The Woodbine Group is a geological formation in east Texas whose strata date back to the Early to Middle Cenomanian age of the Late Cretaceous. It is the producing formation of the giant East Texas Oil Field (also known as the "Black Giant") from which over 5.42 billion barrels of oil have been produced. The Woodbine overlies the Maness Shale, Buda Limestone, or older rocks, and underlies the Eagle Ford Group or Austin Chalk. In outcrop the Woodbine Group has been subdivided into the Lewisville Sandstone, Dexter Sandstone, and/or Pepper Shale formations. Thin-bedded sands of the Woodbine and Eagle Ford are collectively referred to as the "Eaglebine" oil and gas play in the southwestern portion of the East Texas region.

Dinosaur and crocodilian remains are among the fossils that have been recovered from the formation. This fossil formation preserves organisms that were endemic to Appalachia.

The Woodbine Group was first mapped and named by Robert T. Hill, known as the "Father of Texas Geology", for outcrops near the small town of Woodbine, Texas in 1901. The Woodbine represents ancient river and delta systems that originated from erosion of the Ouachita Uplift in modern-day Oklahoma and Arkansas and the Sabine Uplift in modern-day Texas and Louisiana. Sediments from these deltas flowed into the East Texas and Brazos Basins of the ancient East Texas shelf.
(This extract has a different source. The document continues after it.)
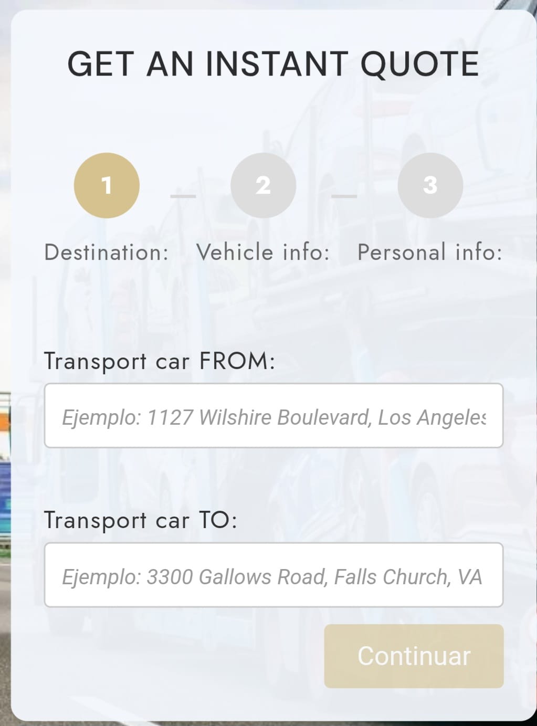This screenshot has width=537, height=726.
Task: Switch to the Vehicle info step label
Action: click(x=263, y=252)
The Arlington Archosaur Site is a location in Arlington, Texas that currently excavates fossils from the Woodbine Group. It became available to access by the University of Texas at Arlington (UTA) in spring of 2008. UTA and the Dallas Paleontological Society have excavated at the site up to present day, where work continues.

==Vertebrate paleofauna==
- Scolomastax sahlsteini: A paralligatorid endemic to Appalachia.
- Ampelognathus coheni: A small-bodied ornithopod
- Protohadros byrdi: "Partial skull, teeth, partial postcranium." A hadrosaur found in Flower Mound, Texas in the early 1990s.
- Woodbinesuchus byersmauricei: Lower jaw and a variety of postcranial elements, such as vertebrae, limb bones, shoulder and hip bones, and bony armor.
- Unnamed theropod
- Deltasuchus motherali: Parts of the upper skull, most likely the apex predator in its ecosystem.
- Terminonaris robusta: A pholidosaurid crocodyliform whose remains have been found in North America and Europe.
- Flexomornis howei: A enantiornithe bird.
- Pleurochayah appalachius: A recently described species of bothremydid turtle, which is also known as a side-necked turtle.
- Mawsonia sp., a giant Coelacanth known from Africa and South America, but fossils of the genus were described in 2021.
- Bardackichthys carteri: an ichthyodectiform fish.
- Indeterminate Nodosauridae.
- Indeterminate Carcharodontosauridae.
- Indeterminate Tyrannosauroidea.
- Indeterminate Ornithomimosauria.
- Indeterminate Dromaeosauridae.
- Indeterminate Troodontidae.
- Indeterminate Coelurosauria.

==Other fossils==
Other vertebrate fossils that have been identified in the Woodbine include lungfish, fish, turtles, sharks, and coprolites containing bones. Invertebrate fossils found in the Woodbine include ammonites, Inoceramus, oysters, crustaceans, and agglutinated foraminifera.

- Necrocarcinus christinae: a podotreme crab.